*Saved data entries*.
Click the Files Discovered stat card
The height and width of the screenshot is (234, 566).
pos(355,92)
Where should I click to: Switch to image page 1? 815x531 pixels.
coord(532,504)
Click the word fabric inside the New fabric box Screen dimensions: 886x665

...

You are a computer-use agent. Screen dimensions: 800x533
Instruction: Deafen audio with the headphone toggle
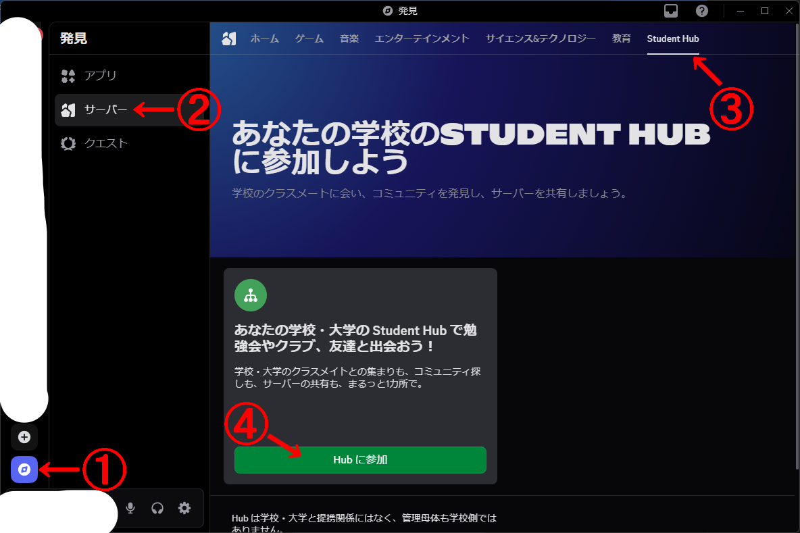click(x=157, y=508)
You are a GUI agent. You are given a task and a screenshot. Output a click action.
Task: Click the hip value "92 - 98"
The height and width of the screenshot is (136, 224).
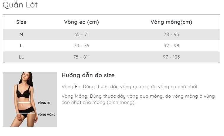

*Description of the task*.
Although pictures appear among the entries, please set down only the lines from the one with "Instruction: Deafen audio" up to and including the one with "The height and width of the screenshot is (136, 224).", word for word.

*Answer*.
Instruction: Deafen audio with the headphone toggle
click(x=157, y=508)
You are a GUI agent. You are given a task and a screenshot. Output a click action.
Task: Click the hip value "92 - 98"
The height and width of the screenshot is (136, 224).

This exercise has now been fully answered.